Some Courts along with power of attorney also conduct video conferencing for Mutual Consent Divorce. This process is quite useful and advisable in case party or parties living outside India. Thus, for Divorce by Mutual Consent for NRI is possible without physical presence. It saves time, energy and money.

Six months Waiver in Mutual Consent Divorce:-

Law specifically provided six months gap or waiting period between First Motion and Second Motion. Prior to 2009, compliance of six months waiting was not mandatory. But, in 2009, Supreme Court made it mandatory and took away the power of the Family Court or the District Court to waive of period of six months. But, Supreme Court still has power to waive of the period of six months. Thus, Supreme Court is the only Court which has the power to dissolve the marriage in less than six months.

Maintainance is an integral part of all matrimonial proceedings. Application for maintenance can be moved by either of the spouse who does not have the sufficient means to maintain him/her self. Maintenance can also be classified in to two parts:

Interim Maintenance: Such maintenance is provided during the pendency of the case in the court.

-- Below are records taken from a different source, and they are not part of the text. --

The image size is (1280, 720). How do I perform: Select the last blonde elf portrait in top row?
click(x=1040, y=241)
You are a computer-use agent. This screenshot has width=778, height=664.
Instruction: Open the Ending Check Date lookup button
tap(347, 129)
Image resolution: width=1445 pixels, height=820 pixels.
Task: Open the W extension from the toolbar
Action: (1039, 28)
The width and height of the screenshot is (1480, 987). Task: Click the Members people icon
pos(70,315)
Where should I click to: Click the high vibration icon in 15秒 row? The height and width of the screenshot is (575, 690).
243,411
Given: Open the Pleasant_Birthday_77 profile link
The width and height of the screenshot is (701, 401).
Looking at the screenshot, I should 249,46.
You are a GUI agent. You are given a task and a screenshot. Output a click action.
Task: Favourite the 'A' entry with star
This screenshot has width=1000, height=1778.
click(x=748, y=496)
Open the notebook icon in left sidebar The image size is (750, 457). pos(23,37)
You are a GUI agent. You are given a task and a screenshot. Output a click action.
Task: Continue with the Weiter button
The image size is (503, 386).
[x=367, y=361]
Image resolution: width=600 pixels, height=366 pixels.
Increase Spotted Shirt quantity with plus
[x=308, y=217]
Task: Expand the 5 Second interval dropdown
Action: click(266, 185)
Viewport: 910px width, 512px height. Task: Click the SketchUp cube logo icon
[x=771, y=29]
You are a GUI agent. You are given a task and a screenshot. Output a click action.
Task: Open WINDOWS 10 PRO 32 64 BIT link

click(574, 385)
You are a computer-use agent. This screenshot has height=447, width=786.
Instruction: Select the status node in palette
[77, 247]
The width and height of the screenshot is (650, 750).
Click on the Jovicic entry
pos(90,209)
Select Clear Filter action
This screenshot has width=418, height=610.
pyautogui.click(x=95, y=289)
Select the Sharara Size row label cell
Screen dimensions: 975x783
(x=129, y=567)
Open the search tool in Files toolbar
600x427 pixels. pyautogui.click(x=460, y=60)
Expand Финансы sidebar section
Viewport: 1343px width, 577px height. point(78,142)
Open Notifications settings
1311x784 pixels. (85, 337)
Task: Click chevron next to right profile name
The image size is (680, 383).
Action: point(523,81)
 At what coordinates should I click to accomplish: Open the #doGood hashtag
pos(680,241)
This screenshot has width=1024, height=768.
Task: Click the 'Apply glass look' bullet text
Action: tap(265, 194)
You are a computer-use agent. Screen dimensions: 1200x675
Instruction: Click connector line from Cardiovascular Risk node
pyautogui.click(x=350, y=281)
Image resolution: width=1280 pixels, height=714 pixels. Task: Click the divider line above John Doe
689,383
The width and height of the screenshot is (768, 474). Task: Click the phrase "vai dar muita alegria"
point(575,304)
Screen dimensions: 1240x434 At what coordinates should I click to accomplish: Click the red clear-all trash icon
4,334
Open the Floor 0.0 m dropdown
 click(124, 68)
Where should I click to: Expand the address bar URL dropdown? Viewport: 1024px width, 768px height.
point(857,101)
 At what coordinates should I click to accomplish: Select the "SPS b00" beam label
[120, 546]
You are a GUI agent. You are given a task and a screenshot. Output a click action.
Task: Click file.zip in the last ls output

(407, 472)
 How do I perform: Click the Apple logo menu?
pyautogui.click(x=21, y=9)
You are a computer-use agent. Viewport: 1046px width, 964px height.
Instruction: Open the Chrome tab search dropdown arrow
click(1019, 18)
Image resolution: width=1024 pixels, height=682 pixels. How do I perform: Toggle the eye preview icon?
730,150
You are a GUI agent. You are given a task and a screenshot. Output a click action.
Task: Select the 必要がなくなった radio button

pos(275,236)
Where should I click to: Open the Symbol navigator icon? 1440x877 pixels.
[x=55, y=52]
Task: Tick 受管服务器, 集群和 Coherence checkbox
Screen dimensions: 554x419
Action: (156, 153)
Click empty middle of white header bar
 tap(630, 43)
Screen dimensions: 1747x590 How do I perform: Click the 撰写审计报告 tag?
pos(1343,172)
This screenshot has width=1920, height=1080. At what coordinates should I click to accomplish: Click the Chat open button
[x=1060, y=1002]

The underlying idea behind giving such maintenance is that one party should not loose and stand on a weaker footing at the time of contesting case. Quantum of such maintenance is dependant on variety of factor but most important aspect is the status of the parties prior to the filing of the case and the income/salary of the spouse against whom such maintenance is claimed. Court always tries to bring both the party at equal platform and footing.

Permanent Maintenance: It is awarded at the time when whole case is finally decided. It could be periodical or monthly depends upon the facts and circumstances of the case.